Input material:
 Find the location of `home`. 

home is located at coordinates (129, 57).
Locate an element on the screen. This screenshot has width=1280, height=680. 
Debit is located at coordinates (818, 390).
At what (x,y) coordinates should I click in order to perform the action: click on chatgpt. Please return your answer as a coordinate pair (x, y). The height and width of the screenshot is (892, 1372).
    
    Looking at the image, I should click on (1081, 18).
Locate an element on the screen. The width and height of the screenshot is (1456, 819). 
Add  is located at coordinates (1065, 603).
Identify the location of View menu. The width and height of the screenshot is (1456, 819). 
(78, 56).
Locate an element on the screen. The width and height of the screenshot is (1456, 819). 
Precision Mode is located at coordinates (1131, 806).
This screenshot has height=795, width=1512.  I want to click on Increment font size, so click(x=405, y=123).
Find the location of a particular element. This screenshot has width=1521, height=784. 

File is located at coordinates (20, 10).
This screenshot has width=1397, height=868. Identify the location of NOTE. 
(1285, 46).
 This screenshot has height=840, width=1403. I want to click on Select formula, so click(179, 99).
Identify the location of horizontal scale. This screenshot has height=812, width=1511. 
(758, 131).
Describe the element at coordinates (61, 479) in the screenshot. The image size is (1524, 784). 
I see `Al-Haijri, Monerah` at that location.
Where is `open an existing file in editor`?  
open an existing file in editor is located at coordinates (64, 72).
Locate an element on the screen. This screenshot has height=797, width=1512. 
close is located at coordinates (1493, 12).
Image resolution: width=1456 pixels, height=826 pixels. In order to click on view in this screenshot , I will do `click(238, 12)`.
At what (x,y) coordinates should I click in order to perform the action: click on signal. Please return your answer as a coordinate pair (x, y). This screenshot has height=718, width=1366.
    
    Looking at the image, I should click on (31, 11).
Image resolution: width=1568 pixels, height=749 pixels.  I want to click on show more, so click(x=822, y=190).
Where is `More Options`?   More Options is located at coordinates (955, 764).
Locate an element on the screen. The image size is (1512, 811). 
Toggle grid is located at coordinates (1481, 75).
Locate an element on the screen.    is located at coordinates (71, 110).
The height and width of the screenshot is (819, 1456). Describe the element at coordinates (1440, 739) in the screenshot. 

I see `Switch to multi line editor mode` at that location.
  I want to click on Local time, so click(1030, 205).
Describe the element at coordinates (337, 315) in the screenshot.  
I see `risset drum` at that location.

Objective:
Please quote all of the rows above verbatim, from the first line to the last.

Response to this task:
 Find the location of `home`. 

home is located at coordinates (129, 57).
Locate an element on the screen. This screenshot has width=1280, height=680. 
Debit is located at coordinates (818, 390).
At what (x,y) coordinates should I click in order to perform the action: click on chatgpt. Please return your answer as a coordinate pair (x, y). The height and width of the screenshot is (892, 1372).
    
    Looking at the image, I should click on (1081, 18).
Locate an element on the screen. The width and height of the screenshot is (1456, 819). 
Add  is located at coordinates (1065, 603).
Identify the location of View menu. The width and height of the screenshot is (1456, 819). 
(78, 56).
Locate an element on the screen. The width and height of the screenshot is (1456, 819). 
Precision Mode is located at coordinates (1131, 806).
This screenshot has height=795, width=1512.  I want to click on Increment font size, so click(x=405, y=123).
Find the location of a particular element. This screenshot has width=1521, height=784. 

File is located at coordinates (20, 10).
This screenshot has width=1397, height=868. Identify the location of NOTE. 
(1285, 46).
 This screenshot has height=840, width=1403. I want to click on Select formula, so click(179, 99).
Identify the location of horizontal scale. This screenshot has height=812, width=1511. 
(758, 131).
Describe the element at coordinates (61, 479) in the screenshot. The image size is (1524, 784). 
I see `Al-Haijri, Monerah` at that location.
Where is `open an existing file in editor`?  
open an existing file in editor is located at coordinates (64, 72).
Locate an element on the screen. This screenshot has height=797, width=1512. 
close is located at coordinates (1493, 12).
Image resolution: width=1456 pixels, height=826 pixels. In order to click on view in this screenshot , I will do `click(238, 12)`.
At what (x,y) coordinates should I click in order to perform the action: click on signal. Please return your answer as a coordinate pair (x, y). This screenshot has height=718, width=1366.
    
    Looking at the image, I should click on (31, 11).
Image resolution: width=1568 pixels, height=749 pixels.  I want to click on show more, so click(x=822, y=190).
Where is `More Options`?   More Options is located at coordinates (955, 764).
Locate an element on the screen. The image size is (1512, 811). 
Toggle grid is located at coordinates (1481, 75).
Locate an element on the screen.    is located at coordinates (71, 110).
The height and width of the screenshot is (819, 1456). Describe the element at coordinates (1440, 739) in the screenshot. 

I see `Switch to multi line editor mode` at that location.
  I want to click on Local time, so click(1030, 205).
Describe the element at coordinates (337, 315) in the screenshot.  
I see `risset drum` at that location.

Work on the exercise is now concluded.